──────── Data extracts

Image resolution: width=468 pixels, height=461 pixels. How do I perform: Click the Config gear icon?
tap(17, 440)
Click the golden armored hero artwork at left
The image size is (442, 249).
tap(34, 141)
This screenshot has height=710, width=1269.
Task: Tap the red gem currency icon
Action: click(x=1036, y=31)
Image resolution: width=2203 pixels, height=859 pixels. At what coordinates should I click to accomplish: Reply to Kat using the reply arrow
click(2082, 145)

────────────────
──────── Data extracts

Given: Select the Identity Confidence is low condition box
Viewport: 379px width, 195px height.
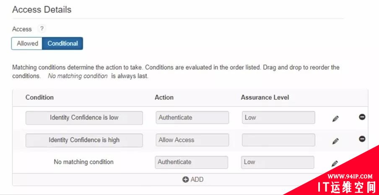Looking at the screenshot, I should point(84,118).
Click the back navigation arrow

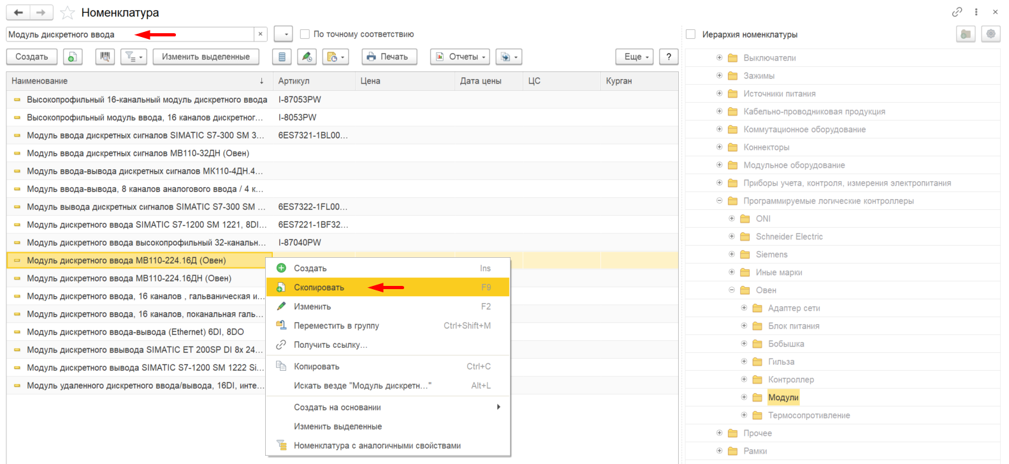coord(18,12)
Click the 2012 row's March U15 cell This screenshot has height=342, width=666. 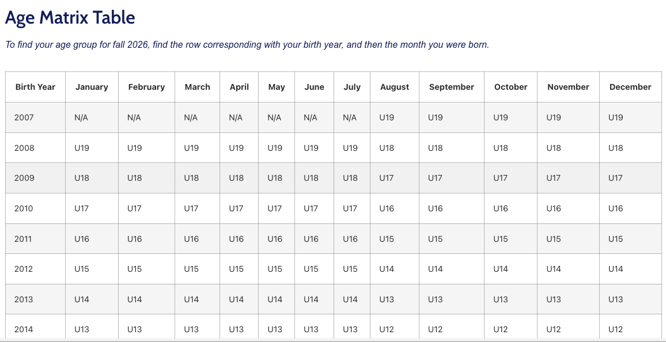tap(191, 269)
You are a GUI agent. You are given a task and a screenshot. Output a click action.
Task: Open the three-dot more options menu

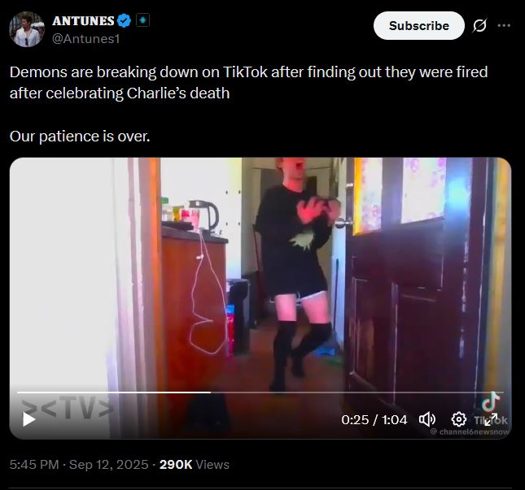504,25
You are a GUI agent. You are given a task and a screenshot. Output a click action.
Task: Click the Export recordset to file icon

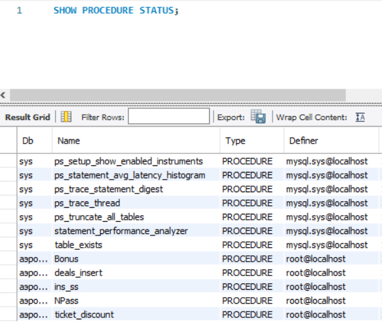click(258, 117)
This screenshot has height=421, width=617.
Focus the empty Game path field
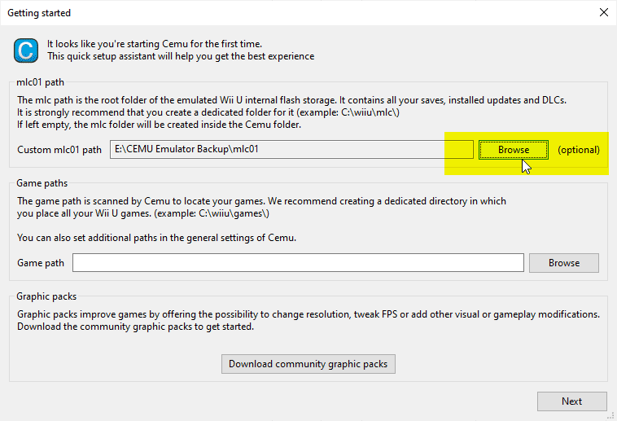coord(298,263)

────────────────

In the records above, the line with "Image resolution: width=468" marks the start and the line with "Click the golden armored hero artwork at left" marks the end; copy that stretch exactly, both lines included, and nothing else.

● Response for this exercise:
Image resolution: width=468 pixels, height=461 pixels. How do I perform: Click the Config gear icon?
tap(17, 440)
Click the golden armored hero artwork at left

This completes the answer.